Job>
Retype the lines starting with the line containing "Click the driver icon beside 206ci XPS" and going on through the line containing "[x=231, y=451]", including both, with no changes.

==== Data for the task

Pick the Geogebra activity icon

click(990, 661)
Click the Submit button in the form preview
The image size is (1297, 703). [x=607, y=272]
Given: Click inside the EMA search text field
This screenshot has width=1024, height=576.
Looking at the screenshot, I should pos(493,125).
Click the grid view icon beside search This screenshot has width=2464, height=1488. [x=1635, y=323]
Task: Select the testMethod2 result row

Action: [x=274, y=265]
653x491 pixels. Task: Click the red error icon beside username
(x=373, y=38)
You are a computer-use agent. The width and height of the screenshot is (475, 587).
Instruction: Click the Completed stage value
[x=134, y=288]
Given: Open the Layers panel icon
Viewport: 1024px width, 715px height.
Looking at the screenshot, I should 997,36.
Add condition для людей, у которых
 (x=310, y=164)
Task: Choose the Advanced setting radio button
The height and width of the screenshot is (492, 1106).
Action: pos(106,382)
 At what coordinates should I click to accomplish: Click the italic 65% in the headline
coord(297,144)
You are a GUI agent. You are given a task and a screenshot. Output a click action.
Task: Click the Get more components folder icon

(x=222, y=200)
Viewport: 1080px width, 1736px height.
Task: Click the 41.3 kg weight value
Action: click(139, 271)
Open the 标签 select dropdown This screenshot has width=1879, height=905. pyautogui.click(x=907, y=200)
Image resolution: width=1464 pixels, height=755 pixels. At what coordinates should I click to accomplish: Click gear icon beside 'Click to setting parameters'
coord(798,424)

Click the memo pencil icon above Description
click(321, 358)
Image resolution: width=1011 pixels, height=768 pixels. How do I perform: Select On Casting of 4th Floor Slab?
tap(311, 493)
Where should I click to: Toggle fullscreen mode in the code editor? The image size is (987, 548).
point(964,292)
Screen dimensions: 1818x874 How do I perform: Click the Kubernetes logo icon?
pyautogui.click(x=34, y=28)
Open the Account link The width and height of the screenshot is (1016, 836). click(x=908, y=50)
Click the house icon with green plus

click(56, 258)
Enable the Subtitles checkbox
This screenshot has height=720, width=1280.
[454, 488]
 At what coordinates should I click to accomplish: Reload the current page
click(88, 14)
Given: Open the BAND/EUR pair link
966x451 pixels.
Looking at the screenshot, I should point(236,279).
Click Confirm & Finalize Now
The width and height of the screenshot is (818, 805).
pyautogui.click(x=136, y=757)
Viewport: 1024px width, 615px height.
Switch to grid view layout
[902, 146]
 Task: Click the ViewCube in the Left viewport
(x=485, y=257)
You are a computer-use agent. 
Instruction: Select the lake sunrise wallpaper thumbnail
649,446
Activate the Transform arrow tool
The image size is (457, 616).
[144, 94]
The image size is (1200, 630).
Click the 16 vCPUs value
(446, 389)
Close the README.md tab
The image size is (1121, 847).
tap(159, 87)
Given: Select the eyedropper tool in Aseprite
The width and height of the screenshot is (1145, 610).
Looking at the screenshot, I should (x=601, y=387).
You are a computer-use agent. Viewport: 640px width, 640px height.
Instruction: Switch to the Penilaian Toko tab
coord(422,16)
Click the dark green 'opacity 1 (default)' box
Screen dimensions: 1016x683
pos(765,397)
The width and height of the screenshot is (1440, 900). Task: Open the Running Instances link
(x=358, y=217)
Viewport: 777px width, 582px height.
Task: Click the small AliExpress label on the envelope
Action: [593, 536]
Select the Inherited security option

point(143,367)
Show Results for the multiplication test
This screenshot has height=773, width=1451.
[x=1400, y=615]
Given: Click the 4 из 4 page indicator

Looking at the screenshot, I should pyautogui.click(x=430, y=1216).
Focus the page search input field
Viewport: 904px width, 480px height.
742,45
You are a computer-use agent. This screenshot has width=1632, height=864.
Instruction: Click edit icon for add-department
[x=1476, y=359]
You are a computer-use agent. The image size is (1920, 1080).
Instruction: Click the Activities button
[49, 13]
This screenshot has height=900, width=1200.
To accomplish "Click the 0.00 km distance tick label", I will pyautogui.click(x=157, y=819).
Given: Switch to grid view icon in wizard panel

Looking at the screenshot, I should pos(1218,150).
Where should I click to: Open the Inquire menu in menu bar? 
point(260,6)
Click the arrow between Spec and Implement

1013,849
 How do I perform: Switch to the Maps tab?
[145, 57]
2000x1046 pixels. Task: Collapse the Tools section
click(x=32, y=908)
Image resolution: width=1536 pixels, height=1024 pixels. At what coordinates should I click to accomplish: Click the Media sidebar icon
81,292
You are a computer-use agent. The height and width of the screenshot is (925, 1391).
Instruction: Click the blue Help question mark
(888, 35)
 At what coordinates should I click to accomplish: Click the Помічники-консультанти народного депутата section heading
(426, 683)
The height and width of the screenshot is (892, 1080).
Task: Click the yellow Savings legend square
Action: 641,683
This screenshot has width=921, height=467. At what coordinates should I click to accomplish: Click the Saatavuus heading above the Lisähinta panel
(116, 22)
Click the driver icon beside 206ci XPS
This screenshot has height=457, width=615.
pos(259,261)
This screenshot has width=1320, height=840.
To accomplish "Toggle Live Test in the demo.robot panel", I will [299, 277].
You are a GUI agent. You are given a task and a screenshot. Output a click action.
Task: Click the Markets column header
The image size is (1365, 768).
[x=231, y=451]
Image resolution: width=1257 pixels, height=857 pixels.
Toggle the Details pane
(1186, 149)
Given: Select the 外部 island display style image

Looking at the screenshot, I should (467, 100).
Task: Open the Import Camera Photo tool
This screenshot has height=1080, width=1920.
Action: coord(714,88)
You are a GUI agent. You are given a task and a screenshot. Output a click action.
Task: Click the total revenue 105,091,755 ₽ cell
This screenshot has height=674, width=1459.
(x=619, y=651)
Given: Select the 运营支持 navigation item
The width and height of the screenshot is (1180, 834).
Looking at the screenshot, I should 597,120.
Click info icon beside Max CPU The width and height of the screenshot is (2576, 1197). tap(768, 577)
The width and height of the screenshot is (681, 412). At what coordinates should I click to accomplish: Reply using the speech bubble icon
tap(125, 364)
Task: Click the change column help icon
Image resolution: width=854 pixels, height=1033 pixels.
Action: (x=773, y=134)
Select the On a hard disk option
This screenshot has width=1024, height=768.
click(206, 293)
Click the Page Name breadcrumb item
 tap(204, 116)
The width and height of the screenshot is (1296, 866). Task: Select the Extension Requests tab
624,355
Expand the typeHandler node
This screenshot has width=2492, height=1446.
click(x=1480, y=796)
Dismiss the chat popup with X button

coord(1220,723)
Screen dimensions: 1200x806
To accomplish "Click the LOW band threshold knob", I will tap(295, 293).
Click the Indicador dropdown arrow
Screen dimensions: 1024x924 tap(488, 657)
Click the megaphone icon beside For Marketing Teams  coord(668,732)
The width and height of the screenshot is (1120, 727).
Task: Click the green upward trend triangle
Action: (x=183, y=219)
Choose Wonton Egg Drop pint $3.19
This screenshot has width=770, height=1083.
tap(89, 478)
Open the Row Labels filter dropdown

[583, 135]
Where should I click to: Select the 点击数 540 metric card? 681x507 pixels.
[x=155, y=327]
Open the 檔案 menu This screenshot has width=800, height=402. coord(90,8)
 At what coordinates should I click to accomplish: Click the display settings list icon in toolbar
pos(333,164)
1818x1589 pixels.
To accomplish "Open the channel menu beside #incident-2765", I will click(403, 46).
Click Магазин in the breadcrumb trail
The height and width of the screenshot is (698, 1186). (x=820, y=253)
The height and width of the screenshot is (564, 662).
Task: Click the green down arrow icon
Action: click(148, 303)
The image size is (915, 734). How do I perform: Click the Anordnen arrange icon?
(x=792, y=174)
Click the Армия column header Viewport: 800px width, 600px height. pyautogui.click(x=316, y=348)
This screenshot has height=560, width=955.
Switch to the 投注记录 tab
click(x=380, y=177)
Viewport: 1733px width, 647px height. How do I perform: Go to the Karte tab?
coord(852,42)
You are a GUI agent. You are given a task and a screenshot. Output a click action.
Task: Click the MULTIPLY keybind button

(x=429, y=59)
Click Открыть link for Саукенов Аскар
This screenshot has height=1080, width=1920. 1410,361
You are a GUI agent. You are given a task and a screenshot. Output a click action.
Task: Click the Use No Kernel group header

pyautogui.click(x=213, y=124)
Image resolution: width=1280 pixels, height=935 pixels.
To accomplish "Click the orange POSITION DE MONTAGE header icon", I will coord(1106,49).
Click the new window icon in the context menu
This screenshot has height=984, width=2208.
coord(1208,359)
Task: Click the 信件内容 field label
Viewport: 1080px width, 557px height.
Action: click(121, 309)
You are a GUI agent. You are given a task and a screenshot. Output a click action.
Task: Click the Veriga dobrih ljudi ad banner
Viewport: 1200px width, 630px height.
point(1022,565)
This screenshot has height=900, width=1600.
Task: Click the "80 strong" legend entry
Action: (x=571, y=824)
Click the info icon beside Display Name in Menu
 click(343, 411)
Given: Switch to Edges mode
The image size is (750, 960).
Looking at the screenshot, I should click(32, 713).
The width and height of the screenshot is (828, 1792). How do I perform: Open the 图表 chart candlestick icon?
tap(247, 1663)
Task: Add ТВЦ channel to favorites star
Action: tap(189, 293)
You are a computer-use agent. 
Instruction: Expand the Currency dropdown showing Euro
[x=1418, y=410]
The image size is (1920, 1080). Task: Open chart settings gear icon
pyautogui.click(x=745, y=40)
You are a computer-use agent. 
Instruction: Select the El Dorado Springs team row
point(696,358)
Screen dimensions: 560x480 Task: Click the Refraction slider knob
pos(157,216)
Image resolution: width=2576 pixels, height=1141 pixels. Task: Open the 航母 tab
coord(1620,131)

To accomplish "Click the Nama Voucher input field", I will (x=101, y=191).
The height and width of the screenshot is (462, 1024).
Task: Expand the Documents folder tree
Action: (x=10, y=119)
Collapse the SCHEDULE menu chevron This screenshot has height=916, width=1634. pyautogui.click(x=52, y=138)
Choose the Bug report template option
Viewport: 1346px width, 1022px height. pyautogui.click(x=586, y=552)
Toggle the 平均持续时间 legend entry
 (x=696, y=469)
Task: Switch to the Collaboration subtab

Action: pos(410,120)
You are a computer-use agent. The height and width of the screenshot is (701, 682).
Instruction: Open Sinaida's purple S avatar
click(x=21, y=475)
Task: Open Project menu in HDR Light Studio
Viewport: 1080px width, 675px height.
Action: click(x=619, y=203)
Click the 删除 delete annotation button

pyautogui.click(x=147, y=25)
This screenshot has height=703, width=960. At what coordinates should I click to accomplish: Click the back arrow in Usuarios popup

========

The reply>
Click the driver icon beside 206ci XPS
This screenshot has height=457, width=615.
pos(259,261)
This screenshot has width=1320, height=840.
To accomplish "Toggle Live Test in the demo.robot panel", I will [299, 277].
You are a GUI agent. You are given a task and a screenshot. Output a click action.
Task: Click the Markets column header
The image size is (1365, 768).
[x=231, y=451]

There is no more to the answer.